A lot of my focus is on creating mental visualizations and creating a mapping from the definition to the visualization, or from the written proof to the visualization. I'm not sure how to describe it, but different aspects of the visual might seem 'looser' and ambiguous or 'tighter' and well defined, and this guides my thinking. I'll go back and forth trying to work out an example on paper and figuring out how the picture changes until it seems well defined. For example, I've been doing some topology lately, and have been constructing different pictures of lines or shapes and imaginary manifolds and removing different size pieces of them to get an idea of what is considered connected and what is not connected.
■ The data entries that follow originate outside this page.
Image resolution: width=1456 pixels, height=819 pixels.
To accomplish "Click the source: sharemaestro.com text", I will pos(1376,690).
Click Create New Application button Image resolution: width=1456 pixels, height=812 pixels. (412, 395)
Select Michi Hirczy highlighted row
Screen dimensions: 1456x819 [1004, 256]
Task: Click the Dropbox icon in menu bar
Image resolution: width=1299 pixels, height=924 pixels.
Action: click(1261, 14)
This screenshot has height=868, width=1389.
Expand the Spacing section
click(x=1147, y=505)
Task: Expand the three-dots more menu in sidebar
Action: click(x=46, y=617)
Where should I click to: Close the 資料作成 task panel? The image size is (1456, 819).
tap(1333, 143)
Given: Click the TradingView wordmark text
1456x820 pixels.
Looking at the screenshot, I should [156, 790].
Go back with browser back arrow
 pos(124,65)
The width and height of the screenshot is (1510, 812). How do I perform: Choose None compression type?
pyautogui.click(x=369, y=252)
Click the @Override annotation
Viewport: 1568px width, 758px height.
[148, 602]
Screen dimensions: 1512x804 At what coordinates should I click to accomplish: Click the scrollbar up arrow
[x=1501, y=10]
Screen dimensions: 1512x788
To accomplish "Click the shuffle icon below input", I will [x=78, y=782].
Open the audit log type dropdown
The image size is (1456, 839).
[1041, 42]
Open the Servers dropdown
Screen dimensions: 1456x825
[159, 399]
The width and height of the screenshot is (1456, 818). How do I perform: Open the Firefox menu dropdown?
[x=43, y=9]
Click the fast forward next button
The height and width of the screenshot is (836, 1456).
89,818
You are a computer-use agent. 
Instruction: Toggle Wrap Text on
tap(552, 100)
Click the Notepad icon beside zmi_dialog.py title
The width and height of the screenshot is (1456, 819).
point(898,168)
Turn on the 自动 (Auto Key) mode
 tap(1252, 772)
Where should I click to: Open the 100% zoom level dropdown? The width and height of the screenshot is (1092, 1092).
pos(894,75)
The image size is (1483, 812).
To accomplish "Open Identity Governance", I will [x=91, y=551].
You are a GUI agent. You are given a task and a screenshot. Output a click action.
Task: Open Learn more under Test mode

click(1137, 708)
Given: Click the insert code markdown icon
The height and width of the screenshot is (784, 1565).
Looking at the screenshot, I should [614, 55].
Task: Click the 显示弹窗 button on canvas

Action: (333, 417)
Previously I used to do lots of exercises, but I've found the above thing seems to help me learn better and make the exercises easier when I do them, so I've been doing fewer exercises. With exercises where I can look through the book and find a proof that use a similar method and modify it to solve the problem, and then I feel like I've just copied it instead of learning anything, so I often skip these types of problems. For something I'm learning to use for something else (I'm learning math to understand physics better) I do the simple check-your-understanding exercises and move on.

At the end of a chapter of few, I make a 'note sheet' where I add definitions and examples to a single (or several) sheet of paper, as though I was in college and preparing for an exam.

What I haven't figured out is that sometimes I come across small things that I'm not able to understand. Sometimes I ask questions on stack exchange, but find this really breaks up my routine, so if they seem like confusions with minimal impact I move on.

2 comments, sorted by Click to highlight new comments since:

1. I am not familiar with any empirical work on the subject.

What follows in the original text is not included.